THE LAST time the RSC staged Troilus and Cressida, it was all muscular thighs and bursting thongs - camper than a row of Greek tents.

Michael Boyd, in the new staging at The Pit, reverts to the more usual practice of making reference to the First World War, highlighting the fact that this is a drama which had to wait until the present cynical, blood-stained century before it came into its own.

But Boyd gives this updating a further twist by presenting the Trojans as an extended Irish family who could have strayed in from a neighbouring production of a play by JM Synge, or from the Easter Rising. The Greeks, by contrast, appear in boring grey suits and look like a convention of pistol-toting provincial bank managers who have chosen to spend their weekends re-enacting the Fall of Troy. A touch of the exotic is provided, though, by Darrell D'Silva's Achilles. He is seemingly into voodoo, and at one fateful point brings in a slaughtered chicken whose blood is sprinkled round the stage by his catamite Patroclus. This latter is played by Elaine Pyke, a stripling-like actress in a suit. Not altogether fortunate casting, since it makes Achilles look as though he's knocking off the Winslow Boy.

There are some strong, vivid performances. Playing Thersites as a filthy cross between a war photographer and a bowler-hatted music-hall clown, Lloyd Hutchinson gives a deflatingly funny Northern Irish inflexion to this choric commentator's scathing observations. Paul Hamilton is splendid, too, as a brainlessly glaring Ajax. But, conceptually, the production fails to add up: it feels like an incoherent accumulation of individually compelling touches.

The Irish Trojans are presumably meant to make you think of other small nations wrecked by war, most obviously in the Balkans. But, with such details as presenting one of Priam's sons - distractingly - as a rifle- wielding Roman Catholic priest, the analogy is too localised. A statue of the Virgin stands in the corner of the Trojan's bullet-riddled cottage- cum-bunker and there's a telling moment where this icon is replaced by a sarcastic tableau vivant of Sara Stewart's Venus-like Helen of Troy, who poses in serene self-amusement while black-shawled girls sing hymns.

This sacrilegious travesty is a striking way of showing the worthlessness of the woman the war is being fought over.

Boyd has revamped the conclusion.
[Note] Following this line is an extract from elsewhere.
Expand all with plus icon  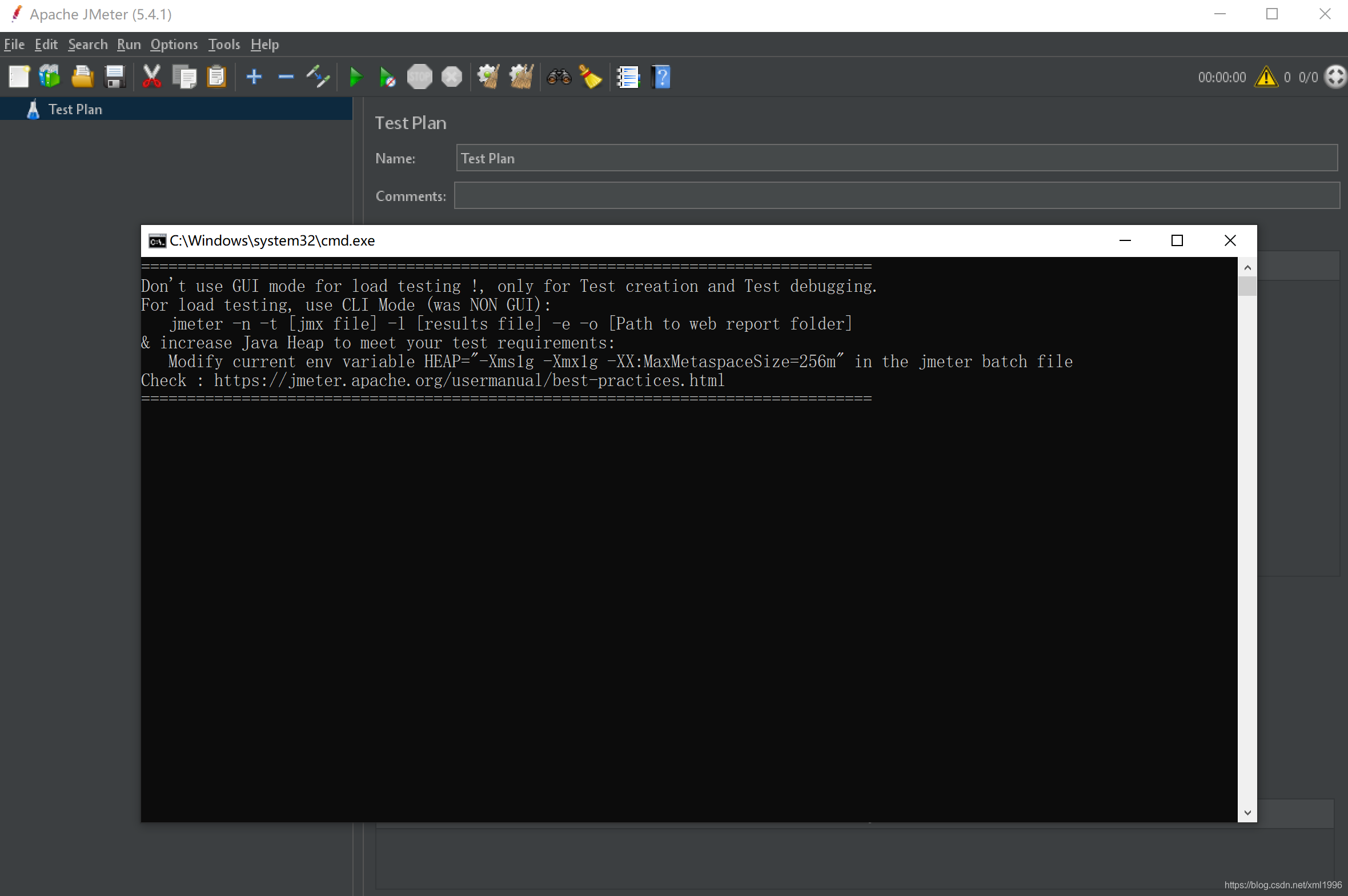254,77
Instead of its ending with the Pandarus's sickly time-bridging epilogue, he reorders the speeches and closes as William Houston's suicidally disillusioned Troilus repeats the line: "I reck not though thou end my life today." By that stage, you understand how he feels.

His brother Hector (Alistair Petrie) has not only been killed but, in this version, had his heart ripped out by Achilles. Jayne Ashbourne's pert Colleen of a Cressida has been subjected to a sort of tango-ing gang rape from the reception committee in Greece and has sought the only safety open to a woman.

All of this is memorably staged; but it's not, the greatest compliment to say of a production that it has its moments.